### Problem to work on
Present the stretch of data from its start through the line that contains "tap(827, 26)" as a numbered list, skipping any blank lines and leaving out the pictures.

(Word and element location data)
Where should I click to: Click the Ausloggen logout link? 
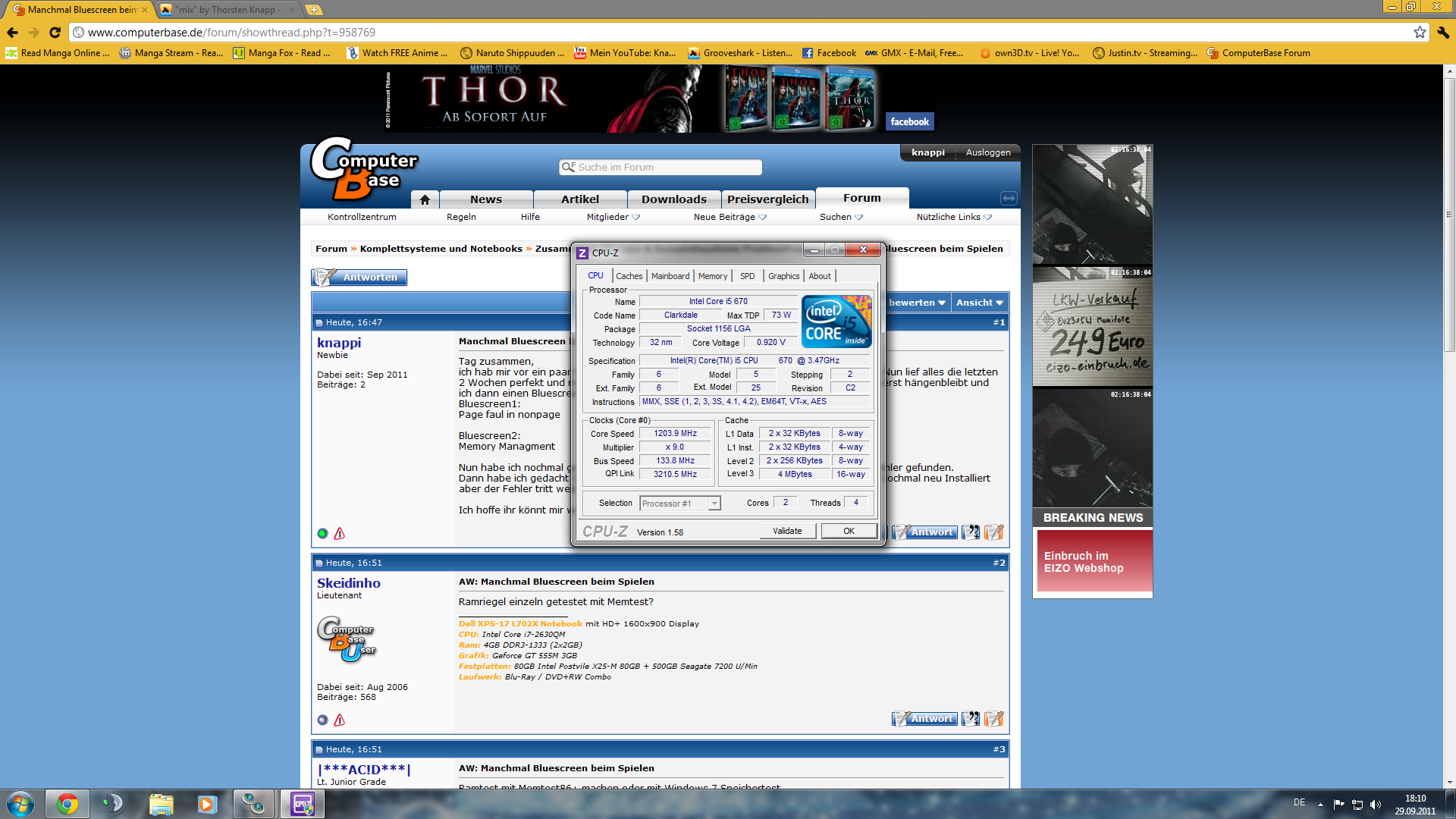pyautogui.click(x=987, y=152)
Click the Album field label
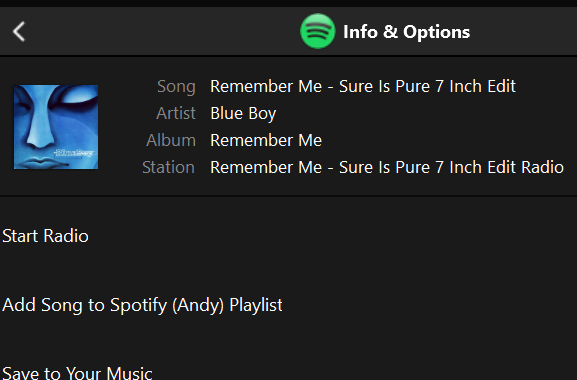This screenshot has height=380, width=577. click(x=171, y=140)
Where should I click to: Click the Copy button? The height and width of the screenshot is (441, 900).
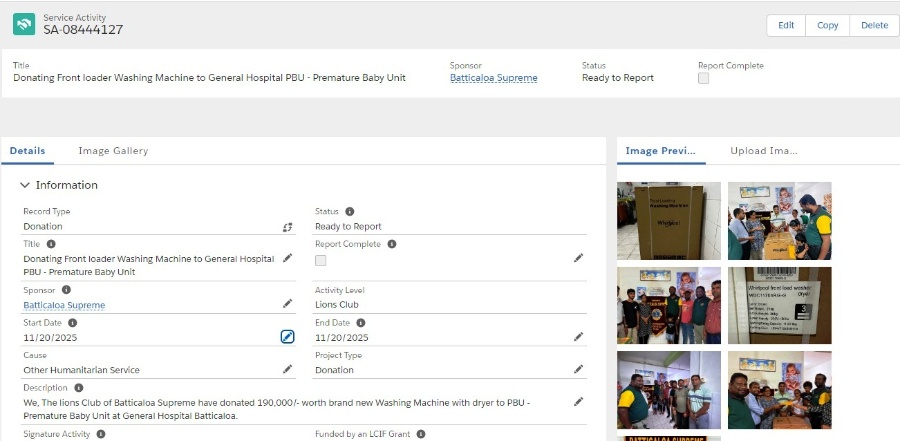tap(827, 26)
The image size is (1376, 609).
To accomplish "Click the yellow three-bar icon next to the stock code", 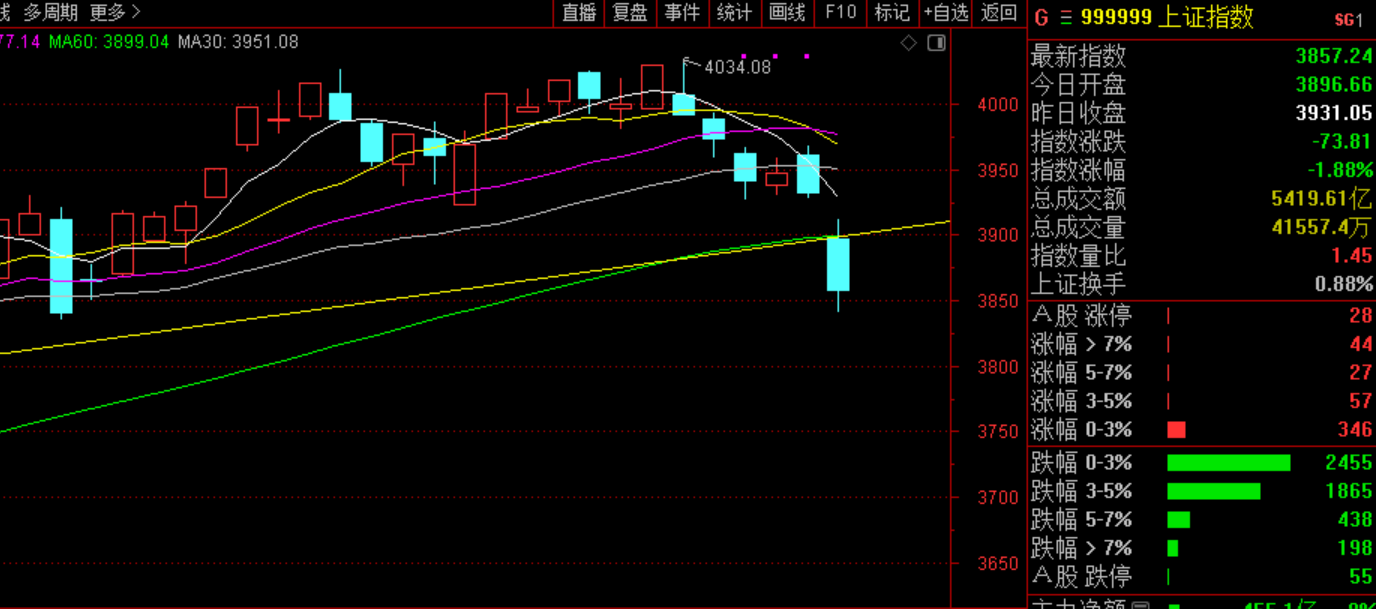I will [x=1065, y=18].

### Task solution
1. Where should I click to: Click the Ausloggen logout link? 
2. pyautogui.click(x=987, y=152)
3. Click the Album field label
4. This screenshot has height=380, width=577. click(x=171, y=140)
5. Where should I click to: Click the Copy button? The height and width of the screenshot is (441, 900).
6. tap(827, 26)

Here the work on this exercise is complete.